Opinion
June 18, 1908.
Edward M. Perry, for the appellant.
Huberty Greifenstein, for the respondent.
The plaintiff, a vendee in a contract for the purchase and sale of land, has recovered a judgment against the vendor for the amount of his deposit and the expense of examining title. The sole question presented by the appeal is whether the plaintiff was justified in refusing to take title.
One of the deeds in the defendant's chain of title was executed by John C. Schütz and Wilhelmina Schütz to the People's Realty Company, dated February 6, 1899, and recorded in the office of the register of Kings county February 7, 1899. The names of the grantors were properly spelled in the deed, and it is undisputed that both signed the deed. The certificate of acknowledgment is as follows:
"STATE OF NEW YORK, | ss: COUNTY OF KINGS. |
"On this 6th day of February, in the year 1899, before me personally came John C. Schultz and Wilhelmina Schultz, his wife, to me known and known to me to be the individuals described in and who executed the foregoing instrument and they thereupon severally duly acknowledged to me that they executed the same.
"JOHN B. REITZ, "Notary Public, Kings Co., "New York."
The plaintiff contends that the mistake of the notary in inserting the letter "l" in the name of each vitiates the certificate of acknowledgment and creates such a doubt as to make the title unmarketable. The said John C. Schütz is willing to execute and acknowledge another deed, but his wife, Wilhelmina, is unable to do so because she is insane.
I think the names are idem sonans. Certainly "Schütz" and "Schultz" are as nearly alike as Jetta and Jetter ( Sporza v. German Savings Bank, 119 App. Div. 172), Minner and Miner ( Jackson v. Boneham, 15 Johns. 226), Patterson and Petterson ( Jackson v. Cody, 9 Cow. 140), Storrs and Stores ( People ex rel. Kenyon v. Sutherland, 81 N.Y. 1). A scholar would recognize the umlaut in the German name "Schütz," but it is doubtful if a man of ordinary education would; and the names "Schütz" and "Schultz" by giving the same sound to the vowel, might easily be pronounced so nearly alike that the car would detect no difference. Doubtless the notary thought that the name was spelled with an "l" from hearing it pronounced.
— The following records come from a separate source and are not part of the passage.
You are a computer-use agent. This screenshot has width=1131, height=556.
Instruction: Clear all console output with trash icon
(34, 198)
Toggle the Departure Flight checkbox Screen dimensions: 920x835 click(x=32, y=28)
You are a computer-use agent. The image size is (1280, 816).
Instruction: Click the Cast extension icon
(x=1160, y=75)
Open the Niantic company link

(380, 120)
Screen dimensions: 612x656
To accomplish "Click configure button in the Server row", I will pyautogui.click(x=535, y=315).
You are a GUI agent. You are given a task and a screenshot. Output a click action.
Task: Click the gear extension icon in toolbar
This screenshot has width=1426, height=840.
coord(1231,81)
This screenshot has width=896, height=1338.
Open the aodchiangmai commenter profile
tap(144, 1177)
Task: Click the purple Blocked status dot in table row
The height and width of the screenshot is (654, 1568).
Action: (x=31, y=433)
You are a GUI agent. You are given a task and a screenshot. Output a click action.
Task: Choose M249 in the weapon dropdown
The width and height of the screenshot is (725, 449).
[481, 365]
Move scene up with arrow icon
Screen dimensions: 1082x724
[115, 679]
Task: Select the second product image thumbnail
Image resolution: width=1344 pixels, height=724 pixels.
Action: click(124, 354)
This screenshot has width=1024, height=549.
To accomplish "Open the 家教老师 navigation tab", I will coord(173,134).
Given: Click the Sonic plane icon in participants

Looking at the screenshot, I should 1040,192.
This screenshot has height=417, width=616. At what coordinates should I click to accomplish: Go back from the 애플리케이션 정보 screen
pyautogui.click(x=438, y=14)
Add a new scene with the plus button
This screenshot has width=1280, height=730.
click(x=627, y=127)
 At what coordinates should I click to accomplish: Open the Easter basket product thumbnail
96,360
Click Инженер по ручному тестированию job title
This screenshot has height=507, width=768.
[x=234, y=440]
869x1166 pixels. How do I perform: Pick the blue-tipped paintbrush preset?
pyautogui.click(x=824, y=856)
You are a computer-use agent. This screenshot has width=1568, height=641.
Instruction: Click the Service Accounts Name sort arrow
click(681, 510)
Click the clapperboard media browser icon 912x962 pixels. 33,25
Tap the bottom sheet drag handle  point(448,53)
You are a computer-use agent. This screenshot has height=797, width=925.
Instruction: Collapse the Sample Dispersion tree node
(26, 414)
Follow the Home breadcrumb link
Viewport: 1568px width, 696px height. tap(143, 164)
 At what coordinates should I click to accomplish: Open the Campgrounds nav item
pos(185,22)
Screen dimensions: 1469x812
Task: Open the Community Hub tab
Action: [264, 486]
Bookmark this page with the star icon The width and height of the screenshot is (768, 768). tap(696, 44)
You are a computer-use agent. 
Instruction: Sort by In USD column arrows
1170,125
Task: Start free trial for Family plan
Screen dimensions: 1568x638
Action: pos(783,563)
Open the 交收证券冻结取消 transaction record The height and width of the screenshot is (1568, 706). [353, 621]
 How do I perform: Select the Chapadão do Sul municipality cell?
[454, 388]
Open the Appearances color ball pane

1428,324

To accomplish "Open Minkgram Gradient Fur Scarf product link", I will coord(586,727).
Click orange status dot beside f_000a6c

But if there can be any doubt about this, the title was still marketable. "An acknowledgment must not be taken by any officer unless he knows or has satisfactory evidence that the person making it is the person described in and who executed such instrument." (Real Prop. Law [Laws of 1896, chap. 547], § 252.) In this case the notary has certified that the persons whose acknowledgments he took were known to him to be the individuals described in and who executed the deed. I do not think it is even necessary to resort to parol proof, as the deed and certificate of acknowledgment furnish sufficient internal evidence that the deed was executed by the said John C. Schütz and wife, who concededly were the owners of the property at the time. The title was marketable and the plaintiff should have accepted it. ( Hellreigel v. Manning, 97 N.Y. 56; Hutton v. Webber, 17 N Y Supp. 463; affd. on opinion below, 137 N.Y. 615.)
The judgment should be reversed.
WOODWARD, JENKS, HOOKER and GAYNOR, JJ., concurred.
Judgment reversed and new trial granted, costs to abide the final award of costs.